◆ Provided text ◆
Just like in sports, competition brings out the best in the Drozd farm.

"You are trying different things that push yield to win, and you learn from that, which you then take into what I call your non-contest acres," Jon said. "So, that's your education side."

There's even a spectator component.

"It's fun watching it and seeing how the crop responds to different things," Jon said. "As these guys (Jake and Ryan) grew up, on a Sunday afternoon we'd go out to the field where our good corn would be and walk the corn to see what it looked like, just as a fun thing to do.

"Now, they drag me around instead. In my case, it's kind of funny because I can go back and say I remember when 100 bushel (an acre) was a big yield. Then it was 200 bushel, then 300 bushel and now we're shooting for 400 bushel. So, we've made those steps over the years and now we're disappointed with 200."

And, there's no shortage of what-ifs and second-guessing on the 7,000 acres spread across Allegan, Van Buren and Kalamazoo counties. About 3,000 of those acres are what Ryan calls "highly managed," where the crops will be cut down to 100-200 acres of the best of the best.

"Throughout the year it's about getting the right ratios," Ryan said. "More fertilizer is not the key. It's about getting it narrowed down, analyzing your crop throughout the season and seeing how you need to balance each micronutrient."

Added Jon, "We do a lot of tissue sampling. The contests probably help us with that more than anything because they tell us what it took for yield. Then you can figure out what the cost is."

A 20-second wind gust on July 8, just prior to pollination, cost the Drozdes a shot at the title in conventional, irrigated corn.

"That would have been the best of them all, by a lot, but the wind wiped it out," Jon said. "When you have high-yield corn, it's more vulnerable to things like that because it's a bigger plant and it catches the wind more. If you get hit by wind, it probably means you had a good crop coming. We couldn't get a block of corn good enough to weigh, so we scratched it.

"Good one minute, gone the next."

Despite the new trophies, Jake, sounded more like a demanding coach than a farmer when he said he was "disappointed" by last year's performance, which Ryan went on to explain.

"For the whole country, as it turns out, yields were down," Ryan said. "Overall, our best yield ever is 337 and our goal is 400, so in those eyes, combined with the potential for the crop before the wind, it is a disappointment."

"Actually, my goal is 478," said Jake. "But that's just a goal."

Nevertheless, a win's a win.

◆ Stated task 1 ◆
According to the farm passage, how many acres does the Drozd operation cover?
The rows that follow bear no relation to the farm passage.

Target position rows:
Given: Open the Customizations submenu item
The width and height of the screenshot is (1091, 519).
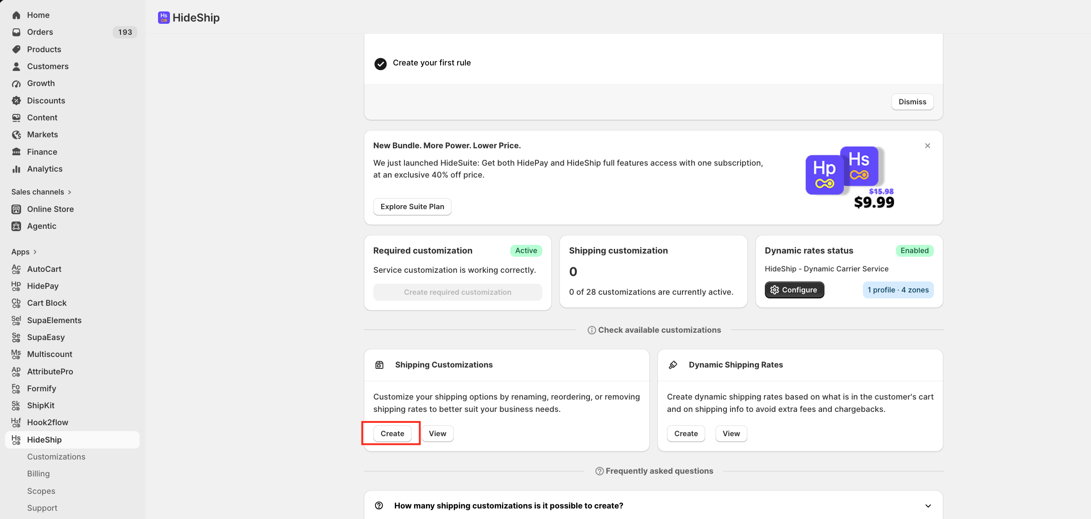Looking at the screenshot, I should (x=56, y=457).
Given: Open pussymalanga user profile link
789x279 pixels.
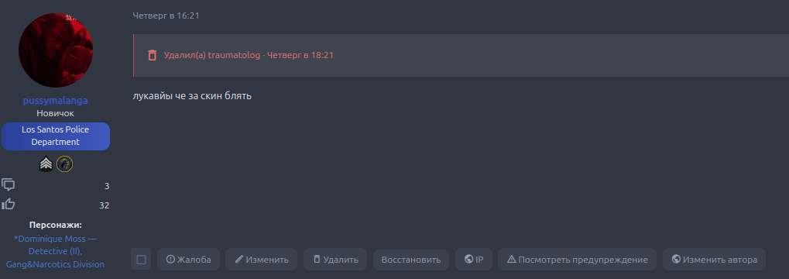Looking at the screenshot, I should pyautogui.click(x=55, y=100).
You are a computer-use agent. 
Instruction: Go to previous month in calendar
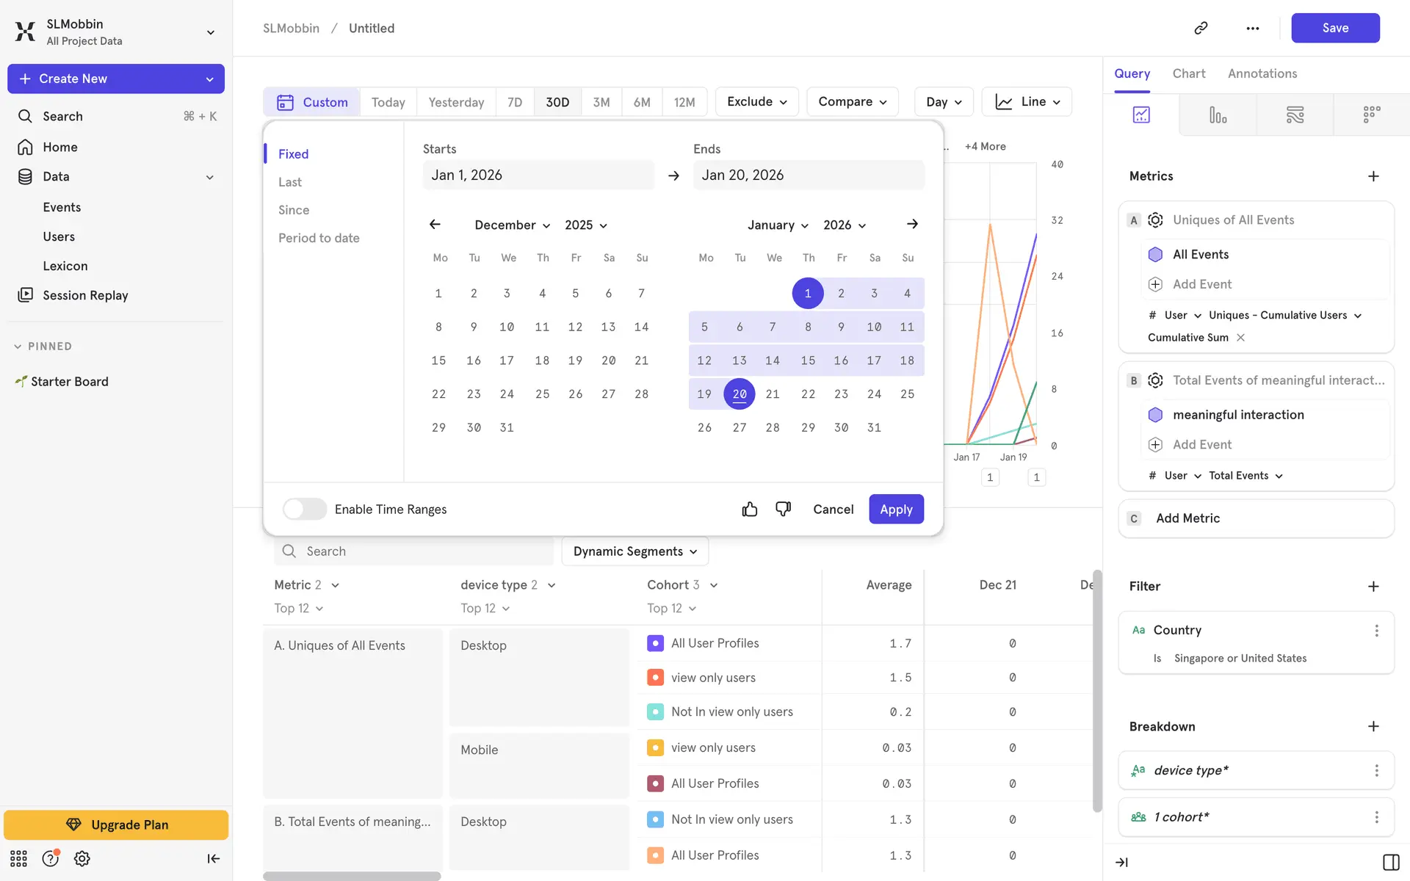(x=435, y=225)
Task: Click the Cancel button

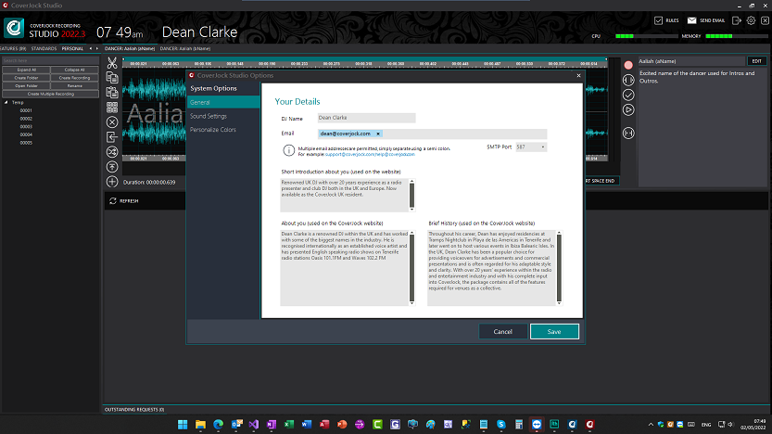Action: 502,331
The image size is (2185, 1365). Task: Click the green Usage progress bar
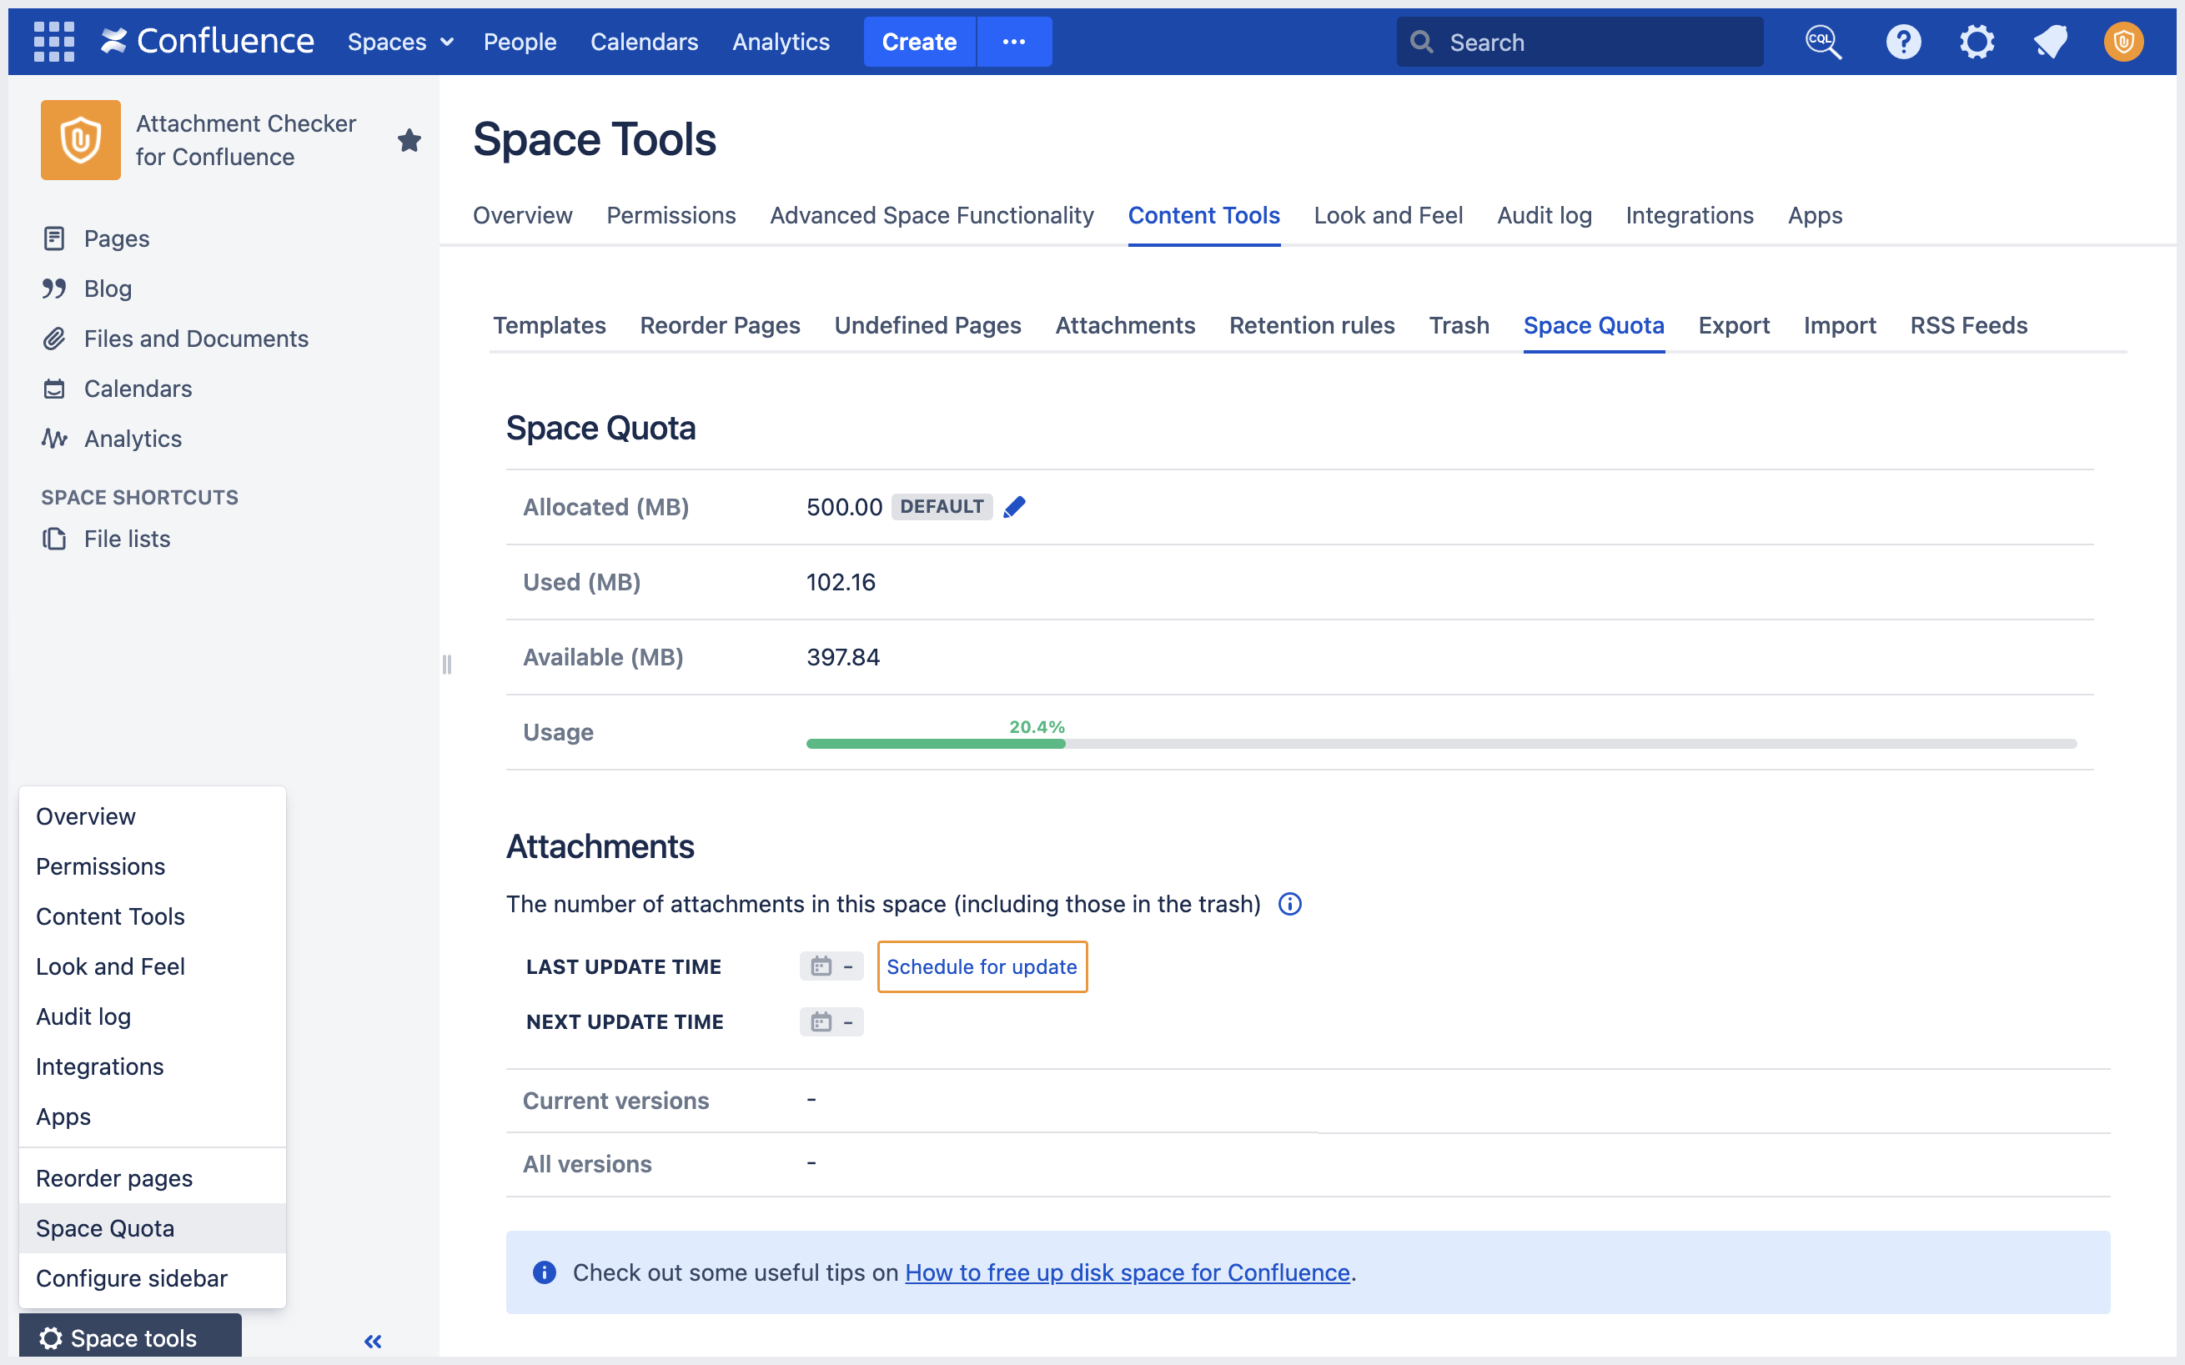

◆ Stated task 2 ◆
Report how many lines of the rows contain the word "Given", treating case as significant. Give the number alone.

◆ Full response 1 ◆
7,000 acres

◆ Full response 2 ◆
2